The TALK about books is the trigger here. Hearing a book talked about makes me interested in reading it. Talking to others about the books I’ve read also gives me huge pleasure. When I meet friends for lunch we talk about books. It’s not just the passing on of info ABOUT the books, its summing them up, unpeeling their meanings, picking a teasing bit of the story lines to interest my friends.
Where am I going here?
Teenagers need to be able to TALK about books. In my view this might be JUST AS IMPORTANT as reading them. Many schools do sterling jobs of promoting reading among their students with great libraries, class libraries, book groups and so on. What I’d like them to do is provide time for students to TALK about the books they’ve read/would like to read.

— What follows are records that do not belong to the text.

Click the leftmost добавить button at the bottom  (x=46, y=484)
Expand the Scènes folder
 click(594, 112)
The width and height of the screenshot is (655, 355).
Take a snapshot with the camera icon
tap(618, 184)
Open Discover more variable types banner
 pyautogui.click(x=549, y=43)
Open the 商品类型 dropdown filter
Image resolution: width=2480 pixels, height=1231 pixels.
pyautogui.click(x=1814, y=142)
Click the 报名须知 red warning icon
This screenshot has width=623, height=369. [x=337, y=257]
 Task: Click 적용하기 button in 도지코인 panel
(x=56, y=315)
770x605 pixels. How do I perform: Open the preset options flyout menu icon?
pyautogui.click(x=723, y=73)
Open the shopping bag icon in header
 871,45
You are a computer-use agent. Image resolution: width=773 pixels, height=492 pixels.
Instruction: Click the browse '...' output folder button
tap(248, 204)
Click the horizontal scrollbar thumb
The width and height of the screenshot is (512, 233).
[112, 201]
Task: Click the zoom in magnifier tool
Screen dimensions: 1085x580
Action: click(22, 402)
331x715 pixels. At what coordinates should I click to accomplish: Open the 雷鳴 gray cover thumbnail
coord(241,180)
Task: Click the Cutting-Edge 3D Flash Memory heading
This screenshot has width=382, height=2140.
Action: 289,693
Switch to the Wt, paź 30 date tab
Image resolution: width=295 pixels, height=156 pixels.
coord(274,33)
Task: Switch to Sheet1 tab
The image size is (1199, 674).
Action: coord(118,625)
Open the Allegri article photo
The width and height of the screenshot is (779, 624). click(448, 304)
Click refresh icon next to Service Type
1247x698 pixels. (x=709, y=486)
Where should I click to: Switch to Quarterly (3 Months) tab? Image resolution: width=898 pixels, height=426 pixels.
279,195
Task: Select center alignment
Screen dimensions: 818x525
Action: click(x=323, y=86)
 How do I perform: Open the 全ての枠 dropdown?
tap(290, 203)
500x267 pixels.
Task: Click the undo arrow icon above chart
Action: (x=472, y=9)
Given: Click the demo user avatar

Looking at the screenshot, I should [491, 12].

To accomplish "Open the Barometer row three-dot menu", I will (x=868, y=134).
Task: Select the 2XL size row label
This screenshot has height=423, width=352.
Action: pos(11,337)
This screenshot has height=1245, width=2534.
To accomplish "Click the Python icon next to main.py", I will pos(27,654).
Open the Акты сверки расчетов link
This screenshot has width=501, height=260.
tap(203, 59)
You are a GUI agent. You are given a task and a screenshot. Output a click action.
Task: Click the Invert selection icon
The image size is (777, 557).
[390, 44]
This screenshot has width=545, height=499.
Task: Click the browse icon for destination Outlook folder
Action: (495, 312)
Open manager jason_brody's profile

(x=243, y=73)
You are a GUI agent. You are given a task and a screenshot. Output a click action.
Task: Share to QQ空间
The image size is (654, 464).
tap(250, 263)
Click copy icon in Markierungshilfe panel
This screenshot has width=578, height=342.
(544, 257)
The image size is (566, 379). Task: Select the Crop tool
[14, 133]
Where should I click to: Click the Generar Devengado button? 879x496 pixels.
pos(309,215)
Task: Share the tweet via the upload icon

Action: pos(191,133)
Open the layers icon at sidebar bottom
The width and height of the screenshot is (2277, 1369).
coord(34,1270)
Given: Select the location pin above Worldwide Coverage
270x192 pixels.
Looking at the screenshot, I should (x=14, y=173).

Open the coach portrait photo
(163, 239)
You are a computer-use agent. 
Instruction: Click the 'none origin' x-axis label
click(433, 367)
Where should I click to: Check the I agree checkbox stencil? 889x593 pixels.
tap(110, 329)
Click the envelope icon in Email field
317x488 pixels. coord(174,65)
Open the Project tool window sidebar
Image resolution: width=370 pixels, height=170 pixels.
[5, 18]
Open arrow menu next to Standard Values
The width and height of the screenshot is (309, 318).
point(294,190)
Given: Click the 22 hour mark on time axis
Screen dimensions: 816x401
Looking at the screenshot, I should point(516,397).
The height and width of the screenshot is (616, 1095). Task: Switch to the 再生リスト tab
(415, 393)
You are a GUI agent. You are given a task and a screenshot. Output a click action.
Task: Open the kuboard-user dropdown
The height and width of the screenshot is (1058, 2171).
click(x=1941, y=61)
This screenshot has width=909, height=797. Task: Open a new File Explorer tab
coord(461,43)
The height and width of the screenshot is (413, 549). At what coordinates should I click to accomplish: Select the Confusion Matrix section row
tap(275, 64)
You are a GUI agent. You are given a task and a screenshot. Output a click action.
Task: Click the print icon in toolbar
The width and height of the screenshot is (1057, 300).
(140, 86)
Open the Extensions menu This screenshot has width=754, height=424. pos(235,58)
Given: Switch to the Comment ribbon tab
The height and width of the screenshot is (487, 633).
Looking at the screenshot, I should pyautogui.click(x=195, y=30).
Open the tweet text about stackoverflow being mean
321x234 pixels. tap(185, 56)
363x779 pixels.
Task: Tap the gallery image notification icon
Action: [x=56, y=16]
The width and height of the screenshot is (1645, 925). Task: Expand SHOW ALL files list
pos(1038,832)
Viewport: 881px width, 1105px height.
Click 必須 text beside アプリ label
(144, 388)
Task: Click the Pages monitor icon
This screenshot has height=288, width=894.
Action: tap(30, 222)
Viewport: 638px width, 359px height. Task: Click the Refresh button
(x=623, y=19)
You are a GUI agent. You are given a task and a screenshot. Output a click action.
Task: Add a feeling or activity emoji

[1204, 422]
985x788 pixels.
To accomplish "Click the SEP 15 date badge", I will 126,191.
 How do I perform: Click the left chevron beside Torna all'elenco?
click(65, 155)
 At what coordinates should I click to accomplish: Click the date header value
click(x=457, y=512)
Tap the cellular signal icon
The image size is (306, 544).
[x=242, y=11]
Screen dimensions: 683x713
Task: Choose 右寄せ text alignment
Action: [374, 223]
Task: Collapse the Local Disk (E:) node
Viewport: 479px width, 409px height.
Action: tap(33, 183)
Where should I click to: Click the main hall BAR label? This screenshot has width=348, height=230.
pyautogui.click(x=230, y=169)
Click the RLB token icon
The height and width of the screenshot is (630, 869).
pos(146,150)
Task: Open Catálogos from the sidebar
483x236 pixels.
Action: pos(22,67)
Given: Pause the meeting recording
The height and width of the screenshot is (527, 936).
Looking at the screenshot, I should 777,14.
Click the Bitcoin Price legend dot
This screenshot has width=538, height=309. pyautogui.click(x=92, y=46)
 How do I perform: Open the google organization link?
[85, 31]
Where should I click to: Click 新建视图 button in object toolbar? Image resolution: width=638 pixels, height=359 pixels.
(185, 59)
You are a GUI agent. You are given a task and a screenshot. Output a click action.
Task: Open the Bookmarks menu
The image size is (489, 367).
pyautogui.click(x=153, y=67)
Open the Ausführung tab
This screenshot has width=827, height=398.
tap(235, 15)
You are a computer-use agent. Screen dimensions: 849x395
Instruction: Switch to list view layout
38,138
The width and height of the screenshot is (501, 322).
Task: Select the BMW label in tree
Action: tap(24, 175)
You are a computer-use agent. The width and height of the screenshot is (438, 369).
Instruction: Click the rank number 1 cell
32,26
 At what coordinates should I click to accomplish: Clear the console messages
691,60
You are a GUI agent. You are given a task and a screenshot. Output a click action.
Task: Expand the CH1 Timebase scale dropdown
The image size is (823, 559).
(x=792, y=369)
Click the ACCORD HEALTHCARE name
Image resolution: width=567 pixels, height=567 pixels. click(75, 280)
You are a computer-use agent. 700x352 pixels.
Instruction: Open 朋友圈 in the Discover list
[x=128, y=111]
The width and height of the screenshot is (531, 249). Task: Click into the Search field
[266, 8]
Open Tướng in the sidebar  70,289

Instead of putting twenty minutes aside for quiet reading what about putting the odd twenty minutes aside for students to talk to each other about the books they’ve read. It could be done in a number of ways.
1. Pick six students to give brief talks on their two favourite books.
2. In pairs the students come up with a list of books they’d take to a desert island.
3. Play JUST A MINUTE where random students talk about a book for one TIMED minute.
4. Have a book in a brown paper bag (are there such things any more?) The student holds it up and talks about it without giving the title. People try and guess.
5. TIME THIS. SPEED BOOKS (like speed dating). Everyone has a different book. You sit with someone for ten mins and talk about each book. At the end you fill in a form to say which books you are interested in reading.
I can feel teachers groaning. This is not so tranquil as asking them to read quietly for twenty minutes.
But if this kind of ‘BOOKTALK’ becomes the norm then the reading will go on elsewhere. If books are TALKED about they will be read; in bedrooms, in armchairs, on buses, in lunch hours, in libraries and even, under the desk, in other lessons!